Kerberos is an authentication model developed by M.I.T.’s Project Athena and named for the three-headed dog who, according to Greek mythology, guards the entrance to Hades. This is the authentication model that is now the default for Windows 2000 and later versions of Windows. Kerberos is currently available in two versions, V4 and V5; while the details of their operation are different, they are conceptually similar.
Kerberos uses a client/server architecture for user-to-server authentication, rather than host-to-host authentication. In this model, security and authentication will be based on secret key technology where every host on the network has its own secret key. It would be unmanageable if every host had to know all of the keys. Instead, a secure, trusted host somewhere on the network, known as a Key Distribution Center (KDC), knows the keys for all of the hosts (or at least some of the hosts within a portion of the network, called a realm).

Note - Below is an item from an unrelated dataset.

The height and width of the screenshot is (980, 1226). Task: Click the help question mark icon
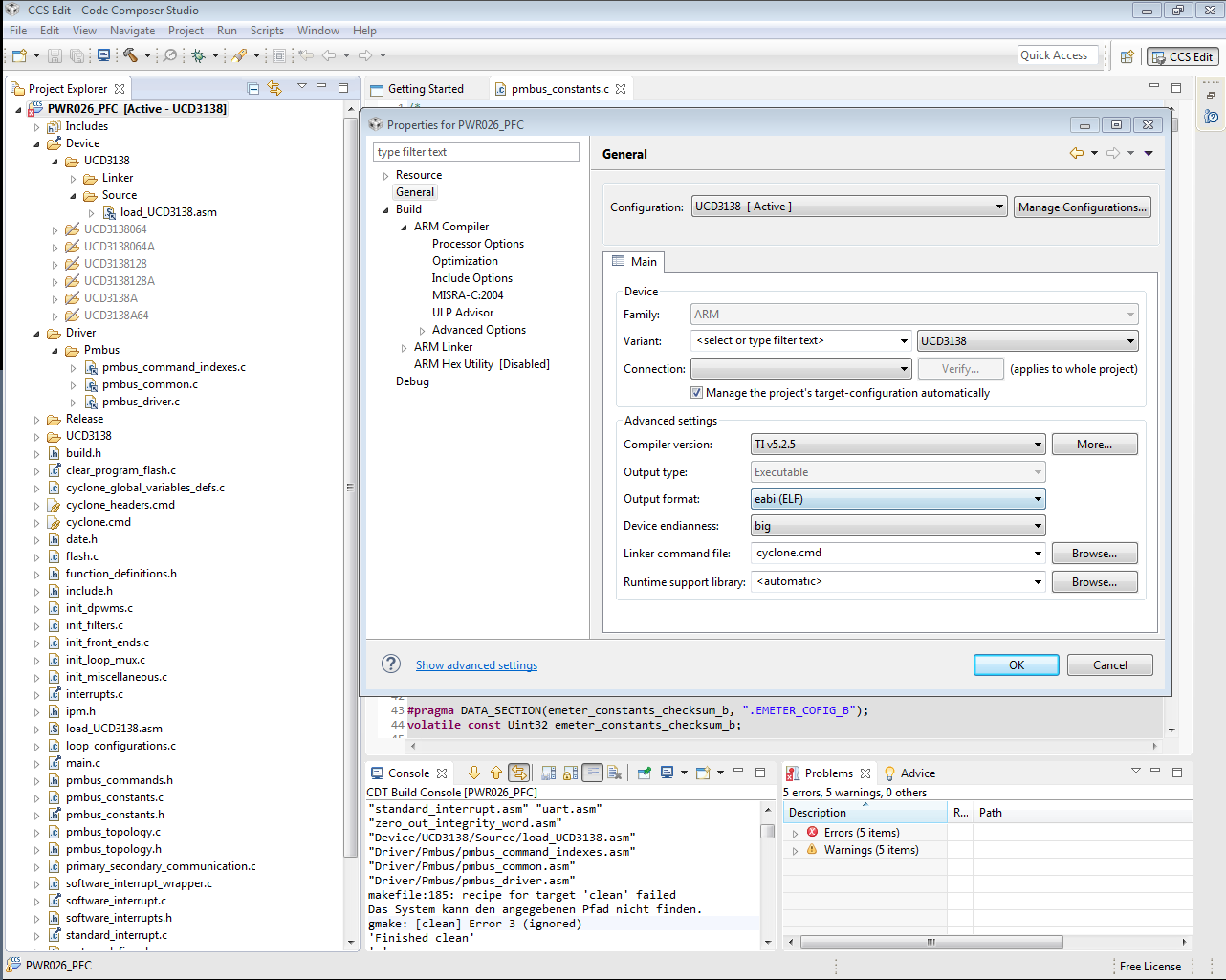click(390, 664)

In this way, when a new node is brought online, only the KDC and the new node need to be configured with the node’s key; keys can be distributed physically or by some other secure means. Kerberos uses the Data Encryption Standard (DES) to generate keys and encrypt messages.
The Kerberos KDC has two main functions, as shown on the visual, known as the authentication server (AS) and ticket granting server (TGS). The basic steps in establishing an authenticated session between an application client and the appropriate server are listed below.

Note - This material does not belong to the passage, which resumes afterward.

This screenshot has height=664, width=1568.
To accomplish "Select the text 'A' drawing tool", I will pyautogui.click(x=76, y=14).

- The Kerberos software on the client system must first establish a connection with the Kerberos server’s AS function. The AS ensures that this client is who they say they are. The AS provides the client with a secret key for this login session (called the session key) and a ticket granting ticket (TGT), which gives the client permission to talk to the TGS.
- The client now needs to communicate with the TGS because this is where the client obtains the application server’s key; without this, the client cannot establish a connection to the service. The client supplies the TGS with the session key and TGT; the TGS responds with a session key to be used with the application server and an encrypted form of the application server’s secret key. That secret key is never sent on the network in any other form.
- At this point, the client has authenticated itself and can prove itself to the intended application server. The client sends the TGT, session key, and encrypted application server key to the server. The server can respond with similarly encrypted information to authenticate itself to the client. At this point, the client can initiate the intended service requests (e.g., Telnet, FTP, or HTTP session establishment).